That’s how James Stewart chose to categorize those currently scrambling under the governments determination to attack offshore account holders’ privacy in his recent Wall Street Journal article.  While the spurious nature of such a straw man is evident, we’ll continue to look at what he writes before editorializing his work to death.

Do you know anyone with a Swiss bank account? I don’t, which is probably no surprise since the whole point is secrecy. But evidently there are plenty of Americans who do—at least 52,000 at UBS alone—whose identities the Internal Revenue Service and the Department of Justice are trying to learn.

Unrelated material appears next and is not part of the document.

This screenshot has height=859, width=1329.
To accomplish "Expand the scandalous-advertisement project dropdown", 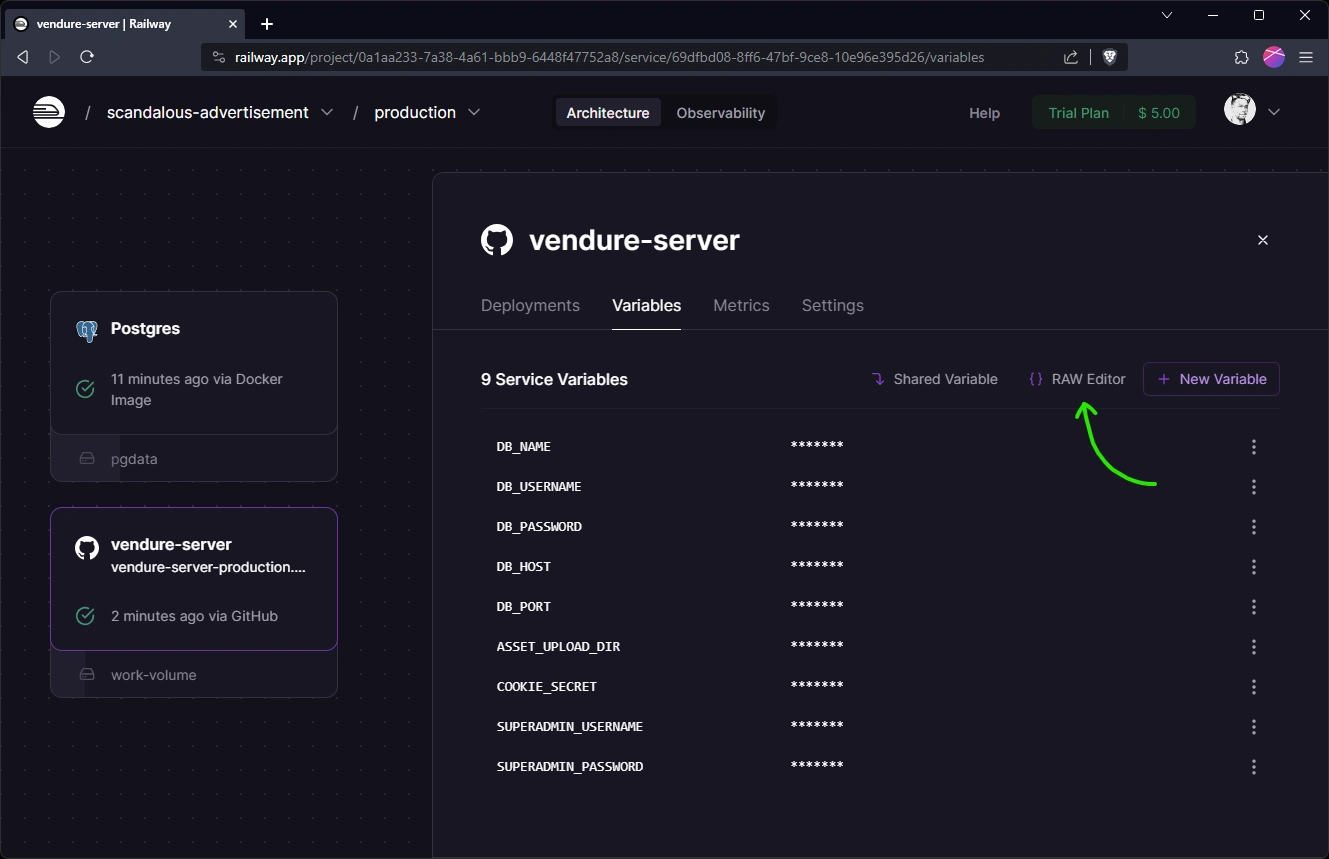I will [x=327, y=112].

…. I’ve been wondering just why anyone needs or wants a Swiss bank account. For African dictators, international arms traffickers and terrorists, the answer is pretty obvious. And there are certainly citizens of countries whose own banking systems are so precarious, and the risks of persecution for any number of reasons so great, that a Swiss bank account may provide welcome security.

Here our friend has completely missed the boat.  Setting aside the fact that he paints the only people who might need offshore accounts are all sociopaths and criminals, he fails to observe the most obvious reason someone might want to hold assets offshore.  The absurd construction the US calls its civil court system.  Anyone with more than two nickels to rub together is rightfully worried that a plaintiff(s) and a lawyer without said nickels can get together and file any manner of frivilous litigation against them.

An award system that allows the lawyers to work on contingency is great for allowing the disadvantaged to be heard in court, but it is also open license for expensive fishing expeditions.  Those with assets to protect that find them in the line of fire of US courts often find it less time consuming and bothersome to merely pay off plaintiffs, right or wrong, to avoid the cost and hassle of outrageously expensive litigation costs.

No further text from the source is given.